Ripisylve en reconstruction sur la Loue après érosion de crue. – Photo Jean-Pierre Herold

II – D’autres fonctions sont identifiées

2.1 – L’effet corridor 

Une certaine continuité de l’écosystème rivière / ripisylve permet de former un couloir qui relie deux biotopes identiques.  Ces formations constituent la Trame Verte et Bleue cartographiée par l’administration. 

C’est également un repère pour la faune, ainsi lors des migrations d’oiseaux ou des déplacements des mammifères associés aux rivières : castor, ragondin, rat musqué, surmulots, tous présents mais discrets.

2.2 – La production de matière organique

Les feuilles mortes, les bois flottés et autres embâcles sont attaqués par les microorganismes de décomposition et vont former un humus riche qui permettra en aval le développement de cet écosystème linéaire.

2.3 – L’ombrage des eaux

L’ombre portée de la ripisylve sur la rivière permet de limiter l’été l’augmentation de la température de l’eau. Lors d’une importante eutrophisation, les arbres permettent également de priver les végétaux aquatiques de soleil, limitant ainsi leur photosynthèse et donc leur développement.

2.4 – L’effet brise-vent

Comme toute les haies, la ripisylve a également un effet brise vent. Des études ont démontré le gain de production des parcelles agricoles protégées par le vent, même s’il y a une perte sur les premiers mètres due à la compétition entre les espèces.

La dérive climatique en cours se traduit par la baisse estivale des niveaux de la nappe phréatique d’accompagnement en milieu karstique et/ou en milieu sédimentaire, elle entraîne une déconnexion des végétaux du niveau de l’aquifère. Accompagnée des augmentations estivales de températures, elle provoque alors des conséquences néfastes dans les peuplements végétaux en faisant disparaitre progressivement des espèces locales exploitées par les riverains. 
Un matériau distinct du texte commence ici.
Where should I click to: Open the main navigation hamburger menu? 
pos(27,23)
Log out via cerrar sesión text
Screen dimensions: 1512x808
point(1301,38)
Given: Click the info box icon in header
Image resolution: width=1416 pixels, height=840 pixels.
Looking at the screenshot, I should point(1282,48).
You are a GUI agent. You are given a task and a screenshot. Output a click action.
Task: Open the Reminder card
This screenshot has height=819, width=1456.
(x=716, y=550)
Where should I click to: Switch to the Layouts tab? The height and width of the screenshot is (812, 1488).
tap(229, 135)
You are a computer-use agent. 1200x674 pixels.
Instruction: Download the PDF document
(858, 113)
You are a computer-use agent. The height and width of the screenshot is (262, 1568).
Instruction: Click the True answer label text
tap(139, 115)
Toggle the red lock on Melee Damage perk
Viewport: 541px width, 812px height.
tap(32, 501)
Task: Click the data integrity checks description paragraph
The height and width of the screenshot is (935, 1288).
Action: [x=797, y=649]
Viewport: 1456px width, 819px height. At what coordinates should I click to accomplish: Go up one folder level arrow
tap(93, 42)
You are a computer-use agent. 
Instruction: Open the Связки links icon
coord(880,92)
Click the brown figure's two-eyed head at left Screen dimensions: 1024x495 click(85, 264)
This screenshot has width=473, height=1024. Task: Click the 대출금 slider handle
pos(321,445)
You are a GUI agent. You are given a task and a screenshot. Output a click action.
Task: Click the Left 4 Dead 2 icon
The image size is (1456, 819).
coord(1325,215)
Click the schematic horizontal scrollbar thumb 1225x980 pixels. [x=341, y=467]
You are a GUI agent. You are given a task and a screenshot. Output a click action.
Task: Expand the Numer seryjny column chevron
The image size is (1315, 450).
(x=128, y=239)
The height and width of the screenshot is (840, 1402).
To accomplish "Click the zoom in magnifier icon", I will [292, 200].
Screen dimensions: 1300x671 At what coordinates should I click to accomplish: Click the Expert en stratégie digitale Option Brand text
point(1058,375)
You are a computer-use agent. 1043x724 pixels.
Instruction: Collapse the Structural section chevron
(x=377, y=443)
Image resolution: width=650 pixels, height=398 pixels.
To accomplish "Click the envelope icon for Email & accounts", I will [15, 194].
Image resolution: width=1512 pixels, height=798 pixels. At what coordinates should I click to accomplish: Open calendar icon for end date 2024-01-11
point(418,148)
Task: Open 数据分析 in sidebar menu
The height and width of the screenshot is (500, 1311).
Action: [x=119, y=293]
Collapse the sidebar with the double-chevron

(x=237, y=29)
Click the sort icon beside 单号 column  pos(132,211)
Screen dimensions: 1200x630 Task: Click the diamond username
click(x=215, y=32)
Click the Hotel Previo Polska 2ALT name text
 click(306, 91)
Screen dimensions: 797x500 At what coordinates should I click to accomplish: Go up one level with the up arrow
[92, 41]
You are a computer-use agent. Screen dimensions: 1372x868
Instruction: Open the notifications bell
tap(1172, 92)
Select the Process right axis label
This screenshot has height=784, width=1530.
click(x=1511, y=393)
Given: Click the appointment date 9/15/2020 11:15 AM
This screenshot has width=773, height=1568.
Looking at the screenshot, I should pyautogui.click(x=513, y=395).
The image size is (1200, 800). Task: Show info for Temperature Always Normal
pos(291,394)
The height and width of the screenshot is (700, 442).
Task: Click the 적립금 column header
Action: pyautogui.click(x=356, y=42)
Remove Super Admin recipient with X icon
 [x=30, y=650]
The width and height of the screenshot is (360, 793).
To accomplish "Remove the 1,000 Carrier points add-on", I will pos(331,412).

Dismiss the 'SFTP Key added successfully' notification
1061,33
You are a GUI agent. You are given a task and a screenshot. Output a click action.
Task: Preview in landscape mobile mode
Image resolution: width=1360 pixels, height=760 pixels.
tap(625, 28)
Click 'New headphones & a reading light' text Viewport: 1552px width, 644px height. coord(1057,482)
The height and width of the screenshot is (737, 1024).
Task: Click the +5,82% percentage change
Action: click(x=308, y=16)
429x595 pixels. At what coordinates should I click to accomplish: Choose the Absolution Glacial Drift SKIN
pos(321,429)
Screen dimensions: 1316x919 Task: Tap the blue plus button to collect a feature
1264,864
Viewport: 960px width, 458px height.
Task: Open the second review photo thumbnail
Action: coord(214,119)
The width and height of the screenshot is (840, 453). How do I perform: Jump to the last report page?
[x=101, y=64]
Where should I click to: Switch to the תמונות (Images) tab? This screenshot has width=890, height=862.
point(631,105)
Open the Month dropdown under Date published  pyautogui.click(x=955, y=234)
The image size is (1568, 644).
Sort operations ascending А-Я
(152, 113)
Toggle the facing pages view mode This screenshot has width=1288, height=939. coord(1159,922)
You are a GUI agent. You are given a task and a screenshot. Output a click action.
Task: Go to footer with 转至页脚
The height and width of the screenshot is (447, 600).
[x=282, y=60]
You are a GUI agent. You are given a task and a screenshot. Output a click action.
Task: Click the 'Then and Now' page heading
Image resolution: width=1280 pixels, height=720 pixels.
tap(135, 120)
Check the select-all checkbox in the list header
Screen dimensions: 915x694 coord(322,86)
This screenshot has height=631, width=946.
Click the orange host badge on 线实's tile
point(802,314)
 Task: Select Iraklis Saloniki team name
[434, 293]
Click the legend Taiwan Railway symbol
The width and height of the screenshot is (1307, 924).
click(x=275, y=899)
Donc une perte des fonctions de la ripisylve est aussi une baisse de la productivité du lit majeur cultivé. La profession agricole réclame alors le droit de forer des puits pour alimenter les arrosages de cultures : un prélèvement dans la nappe phréatique qui n’est pas sans conséquences hydro-écologique.   C’est une évolution controversée qui provoquera à l’avenir des conflits d’usage de l’eau. 

Rappelons que deux régimes du droit de propriété régissent ces ripisylves : le domaine privé ou le propriétaire riverain possède la rive et la moitié du lit de la rivière, et le domaine public ou c’est l’État qui est propriétaire du lit et de trois mètres de rives, c’est le cas de toutes les rivières navigables.

L’eau courante restant toujours « res nullius » n’appartenant à personne, mais reconnue patrimoine de l’humanité.